GDP of Belarus coefficient value have positive sign and meaning is 3.542536, that means that 1 % growth in GDP in Belarus tends to increase exports to country partner by about 3.54 per cent, and this effect is statistically significant at the 5 per cent level.
GDP of country partner unexpected have a negative sign and statistically insignificant, That mean GDP in country partner don’t have a great influence on Belarusian exports in main ten country partners.
Note, however, that while the coefficients for the natural logarithm of continuous variables (e.g. GDP, distance) are elasticity, the coefficients for the dummies (such as a dummy denoting whether two countries share same boarder) are not. They need to be transformed as follows in order to be interpreted as elasticity: elasticity = exp(a)–1 where a is the estimated coefficient of the dummy variable and exp(a) is exponential.

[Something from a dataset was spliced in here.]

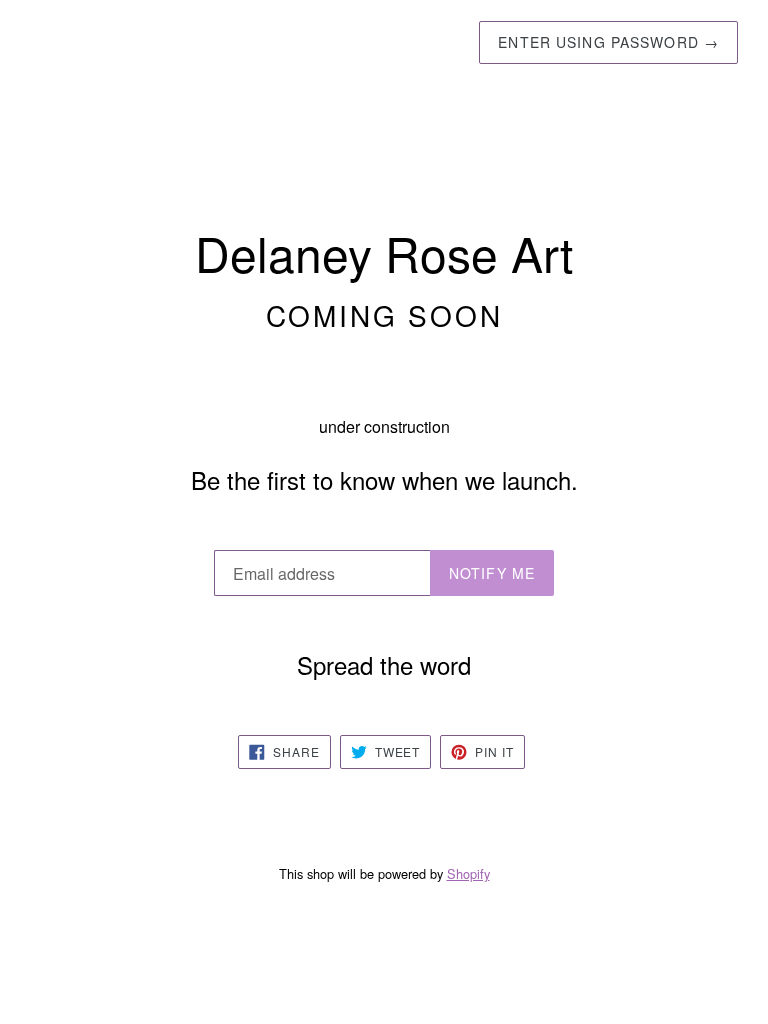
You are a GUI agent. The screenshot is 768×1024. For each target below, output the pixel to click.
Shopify (468, 873)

Common Border Dummy Variable value is 2.764532, that means that common boarder tends to reduce Belarusian exports by about 0.94 per cent, and this effect is statistically significant at 10 per cent level.

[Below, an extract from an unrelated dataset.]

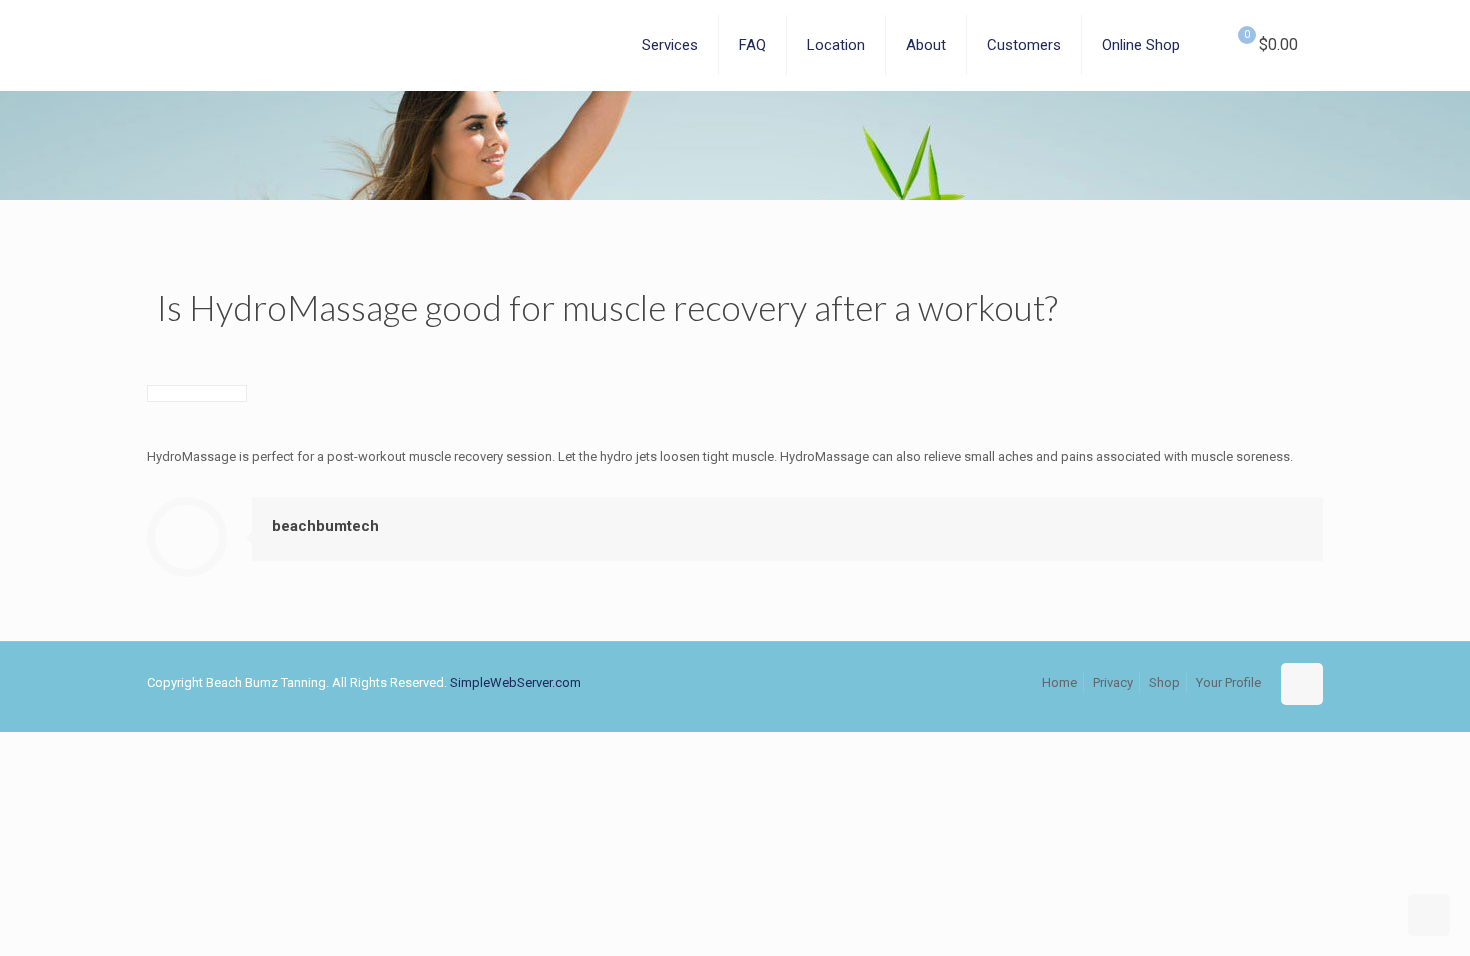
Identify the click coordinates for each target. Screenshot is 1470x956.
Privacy (1113, 682)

Former Soviet Union dummy value is 0.1235377, but this effect is statistically insignificant. Common soviet history doesn’t have significant influence on Belarusian exports to country partner.
When Belarusian exports to its main trading partners were studied, several conclusions could be made. First of all, the export structure of Belarus differs a lot from that of an average industrialized country. Therefore also the results of this study differed from those that are usually gotten from gravity model studies of industrialized countries. Majority of Belarusian exports are raw materials, oil products, potassium fertilizers.
Secondly, the distance between Belarus and its trading partners doesn’t really affect the Belarusian exports, whereas for an average industrialized country a long distance to a trading partner tends to decrease trade significantly. A likely explanation for also this result could be the export structure of Belarus. Raw material markets are global and some of them have to be exported very long distances, as they can be produced in only certain locations.
Also the population of the export market seems to be a bad variable to explain Belarusian exports. Once again, the demand for raw materials doesn’t depend on the size of population, but it does seem to depend on the wealth of the nation. According to this study the wealth (GDP size) of a country seems to explain some of the demand for Belarusian exports and especially the demand for oil products exports. This result matches with the intuition, as a wealthy country has typically higher need for raw materials, gasoline and energy than a less developed country has.
There is also a strong negative correlation between Belarusian population and Belarusian exports, but there is still no reason to believe that a decline in Belarusian population would cause increase in Belarusian exports. This relationship seems to be rather just a coincidence. Belarusian population declined on average during the period studied, while the Belarusian exports increase rapidly.